EXERCISE DIRECTIONS >> Exclude the pictures, then quote exactly the lines from the one holding "Given: Click the" through the last line of the records.

RECORDS FOR THE EXERCISE >>
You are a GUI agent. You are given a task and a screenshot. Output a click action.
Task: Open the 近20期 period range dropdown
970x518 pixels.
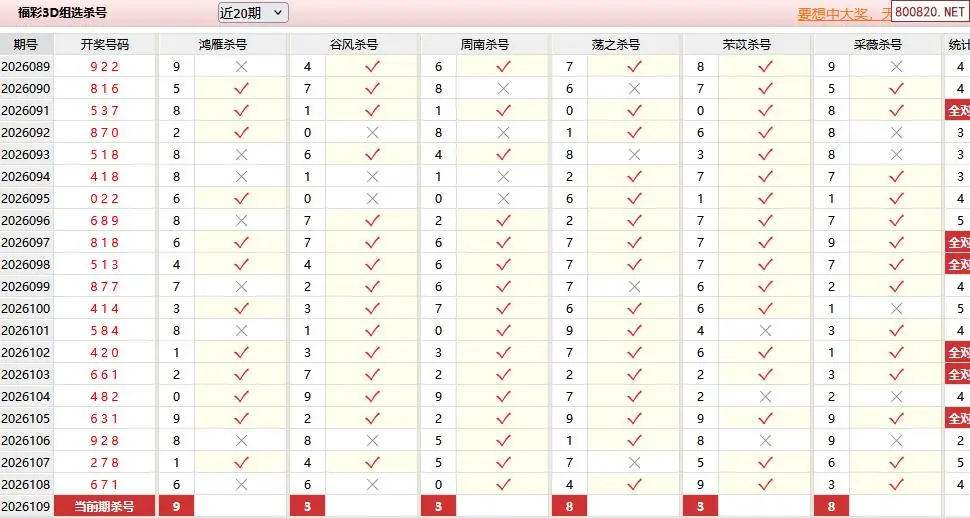[252, 13]
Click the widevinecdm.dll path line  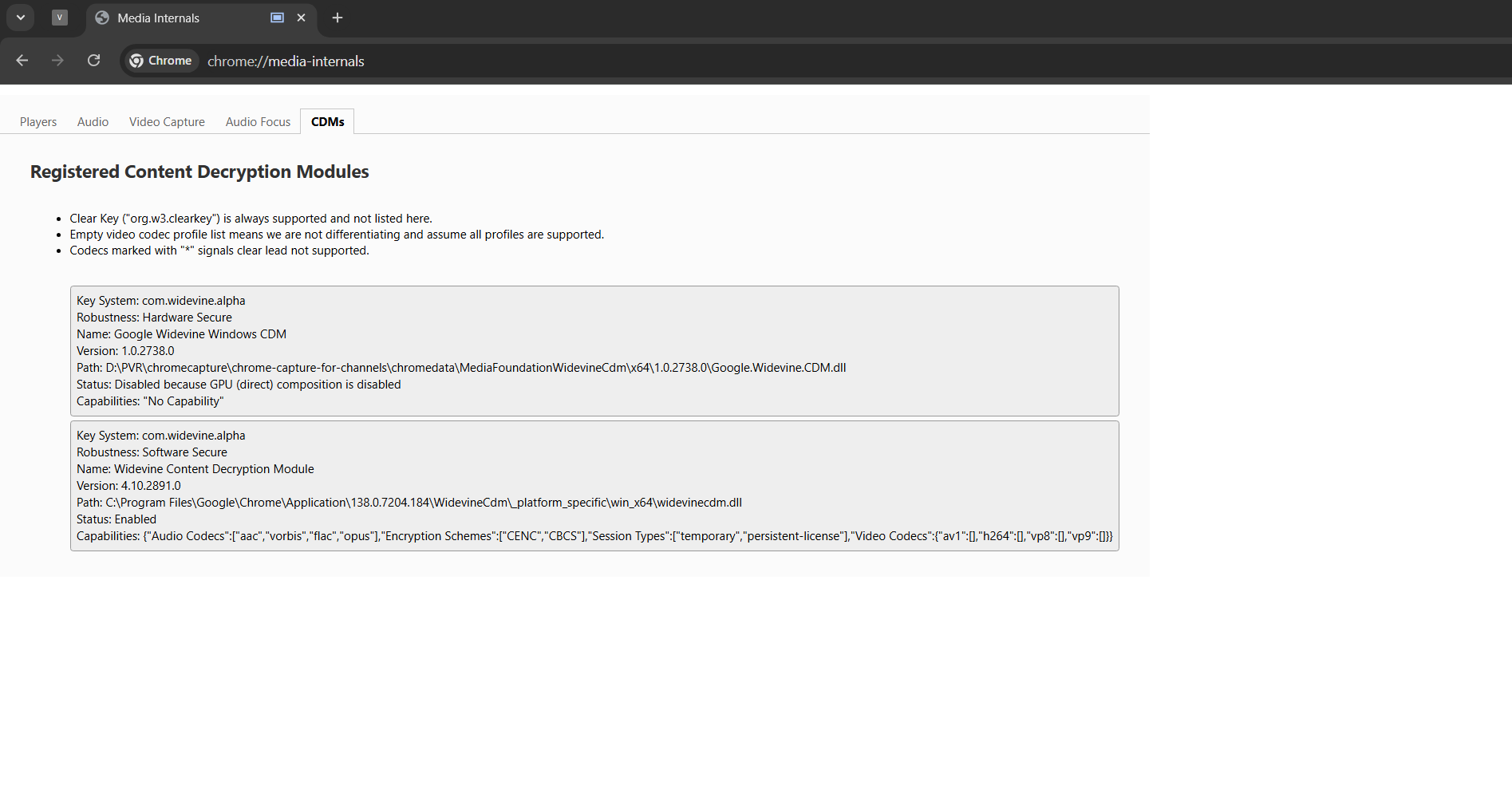point(409,503)
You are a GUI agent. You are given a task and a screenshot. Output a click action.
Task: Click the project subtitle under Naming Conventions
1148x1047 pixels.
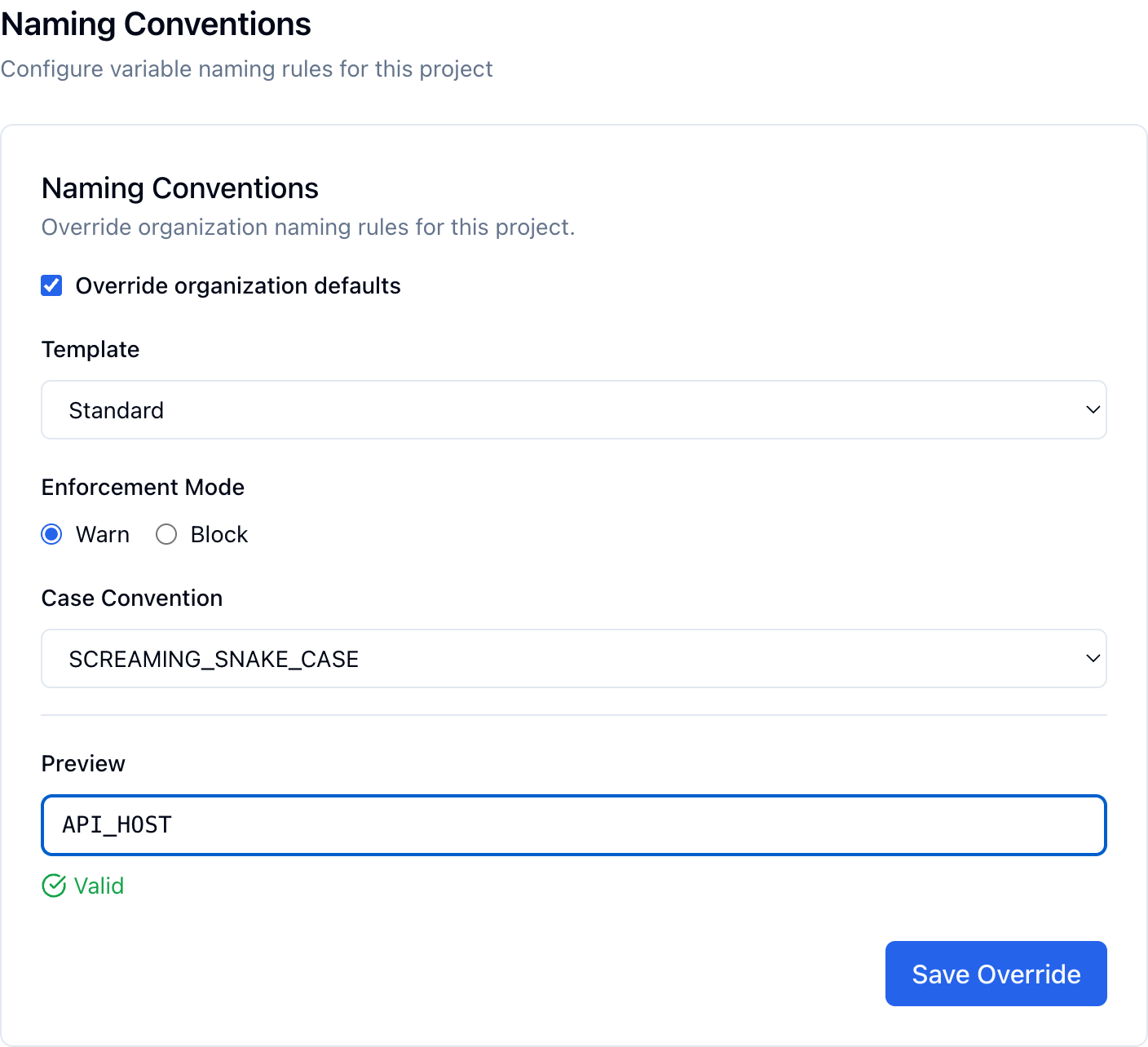tap(247, 68)
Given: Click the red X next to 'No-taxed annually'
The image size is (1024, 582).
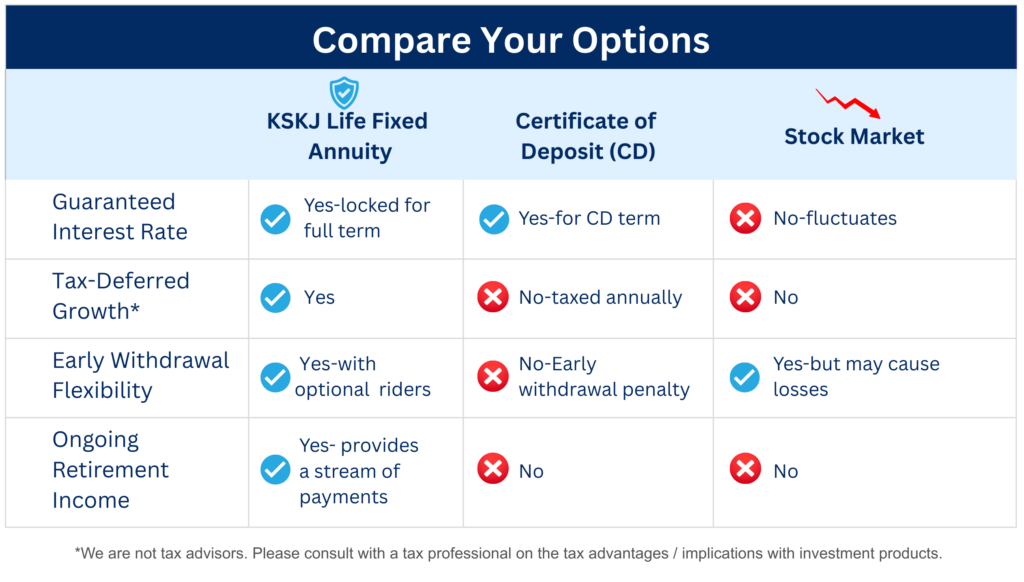Looking at the screenshot, I should (x=493, y=297).
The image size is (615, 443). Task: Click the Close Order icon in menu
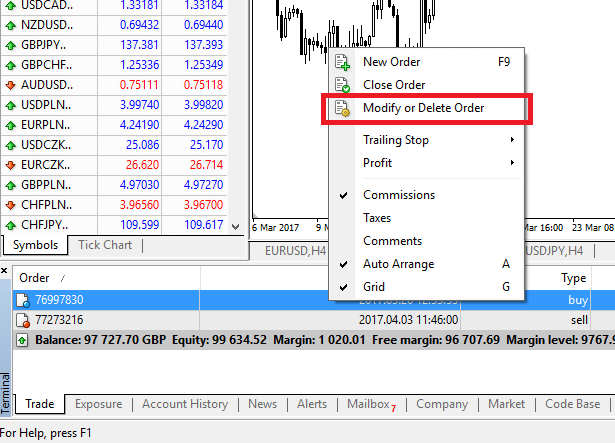click(343, 85)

REPLY >>
Given: Click the red X next to 'No-taxed annually'
The image size is (1024, 582).
Looking at the screenshot, I should (x=493, y=297).
The image size is (615, 443). Task: Click the Close Order icon in menu
click(343, 85)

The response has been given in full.